■ Work instructions ■
Begin at the line that holds "You are a GUI" and copy each line exactly until the data below ends, including that last line but no pictures.

(Collected data entries)
------------------------------------------------
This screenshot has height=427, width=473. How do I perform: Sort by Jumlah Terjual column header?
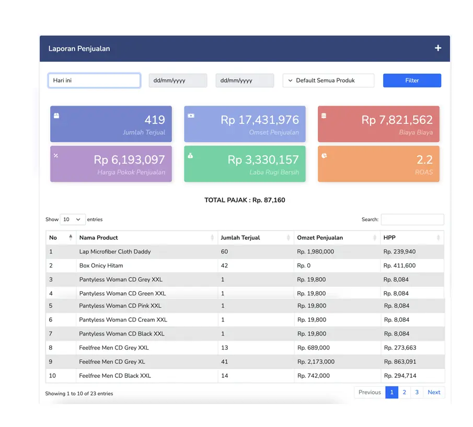tap(255, 237)
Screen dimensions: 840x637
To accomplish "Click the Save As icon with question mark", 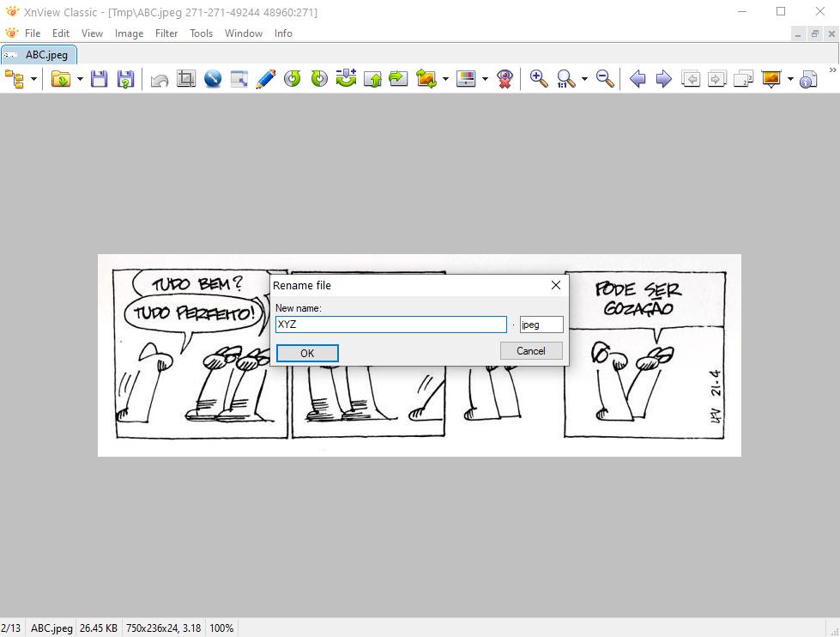I will (x=125, y=79).
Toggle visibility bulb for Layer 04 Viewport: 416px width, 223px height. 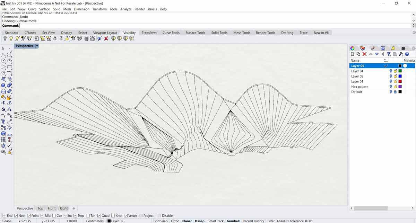coord(391,71)
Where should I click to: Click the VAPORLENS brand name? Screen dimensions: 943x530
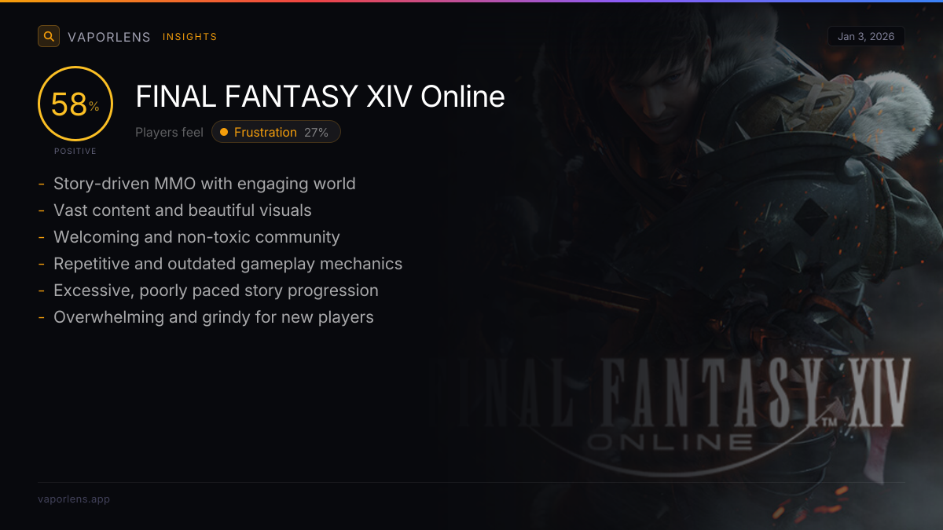[x=109, y=37]
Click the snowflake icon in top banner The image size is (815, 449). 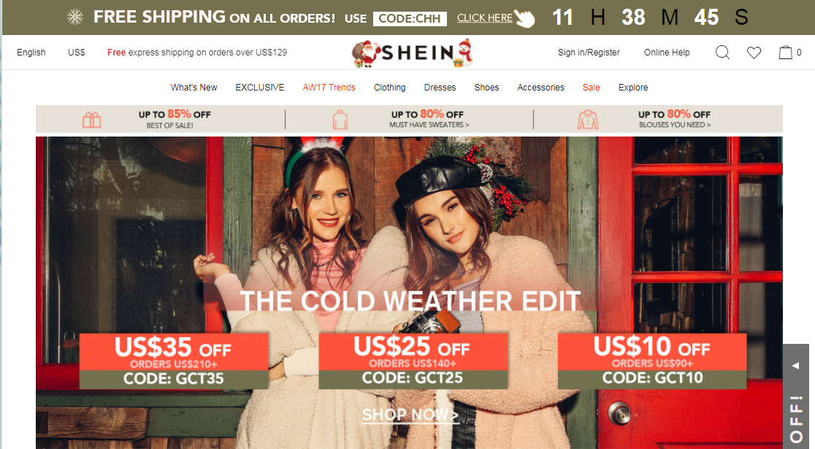pos(75,17)
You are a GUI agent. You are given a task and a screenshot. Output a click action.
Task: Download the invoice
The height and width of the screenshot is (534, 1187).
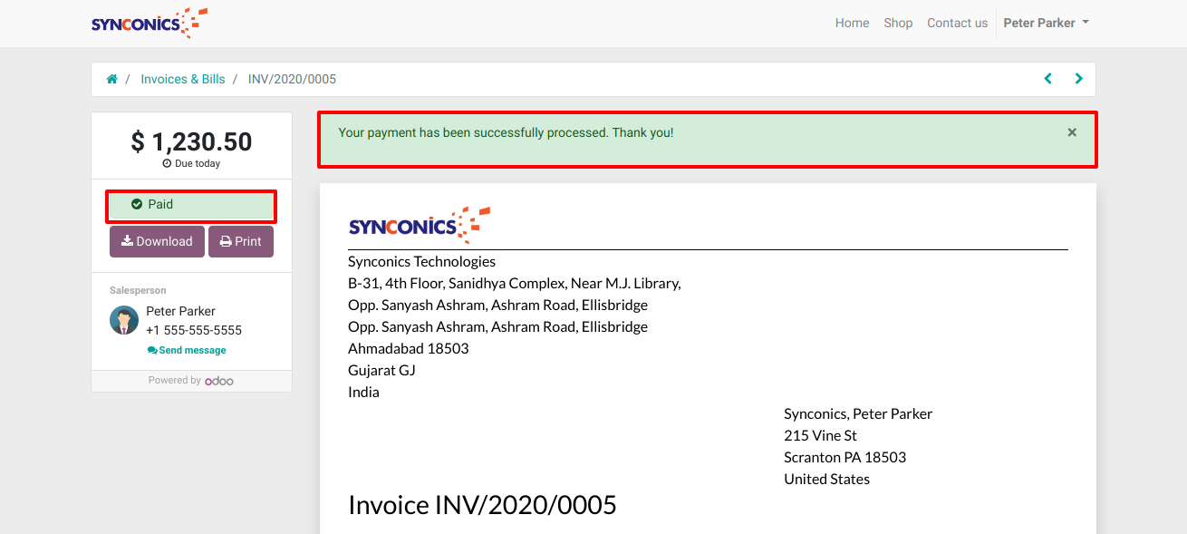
------------------------------------------------
■ Answer to the problem ■
You are a GUI agent. You are given a task and a screenshot. Output a click action.
Task: Download the invoice
The height and width of the screenshot is (534, 1187).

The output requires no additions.